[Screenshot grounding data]
----

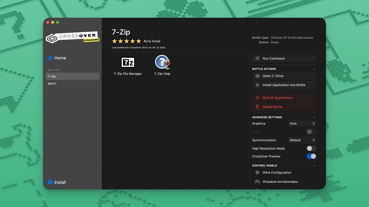
Task: Open the 7-Zip File Manager icon
Action: [128, 62]
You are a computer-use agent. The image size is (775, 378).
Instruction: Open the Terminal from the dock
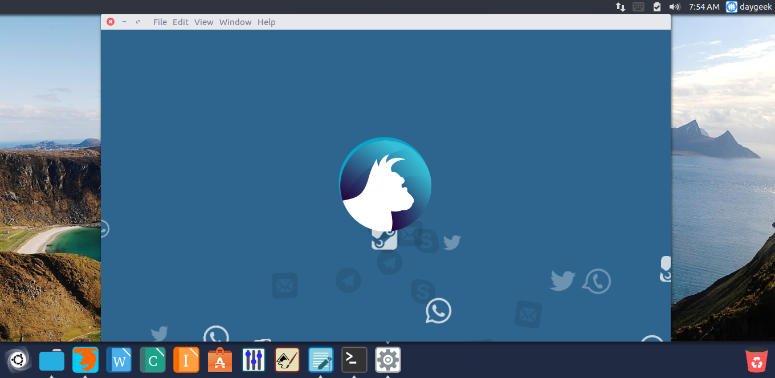click(354, 360)
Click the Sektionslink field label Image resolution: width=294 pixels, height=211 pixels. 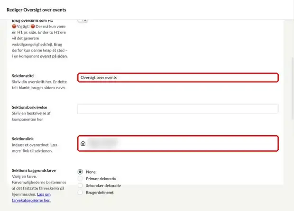pyautogui.click(x=23, y=139)
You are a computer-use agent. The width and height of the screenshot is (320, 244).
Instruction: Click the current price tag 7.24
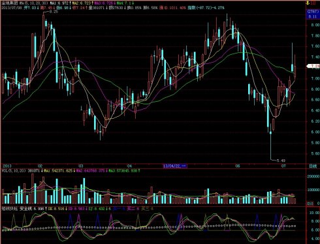coord(313,66)
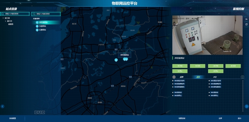Image resolution: width=249 pixels, height=122 pixels.
Task: Switch to the 遥测 tab
Action: [x=181, y=77]
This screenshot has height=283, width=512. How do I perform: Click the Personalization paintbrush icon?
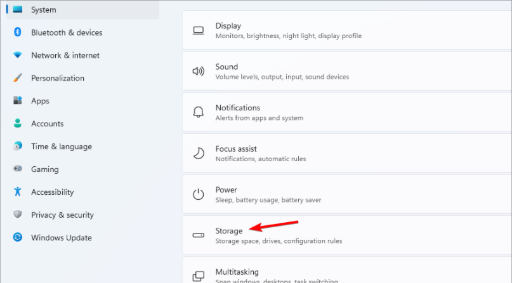click(x=18, y=78)
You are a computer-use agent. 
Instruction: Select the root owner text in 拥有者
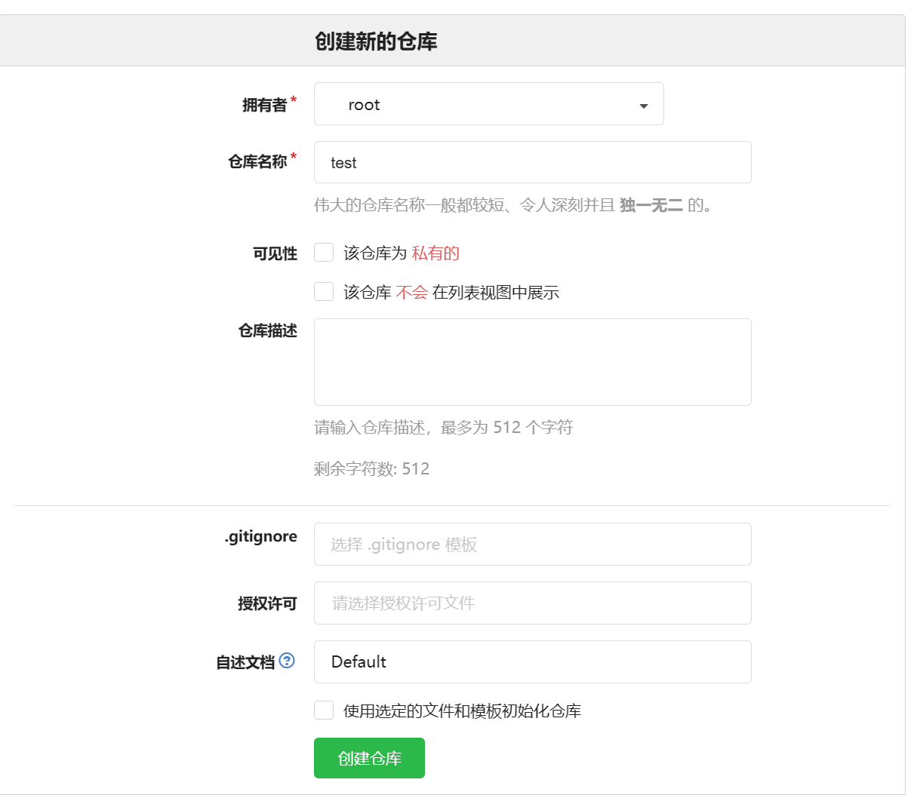tap(364, 105)
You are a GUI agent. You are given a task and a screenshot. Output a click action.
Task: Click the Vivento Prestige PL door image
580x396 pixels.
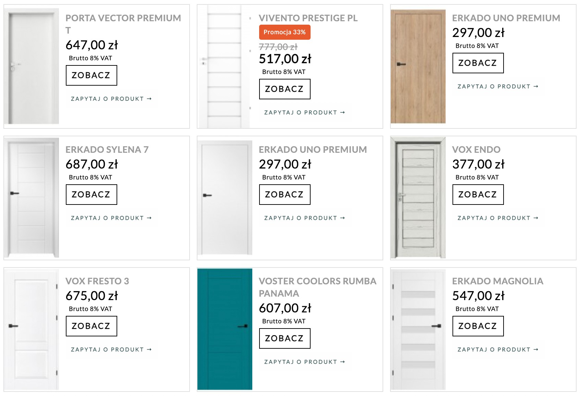[225, 66]
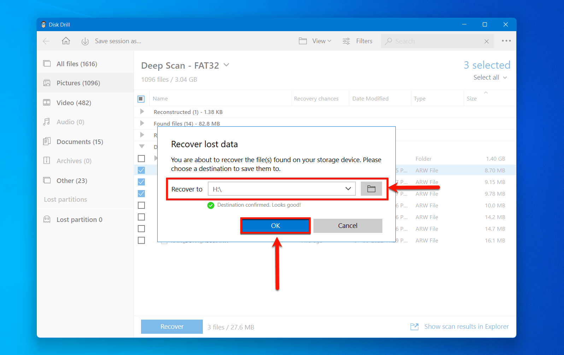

----

• _Brief_
Whenever the string "agent" shows up in a line of the records, copy that line.

• _Worked solution_
You are a computer-use agent. The image size is (775, 378).
You are a computer-use agent. The width and height of the screenshot is (320, 244).
You are a computer-use agent. 
You are a GUI agent. You are given a task and a screenshot. Output a click action.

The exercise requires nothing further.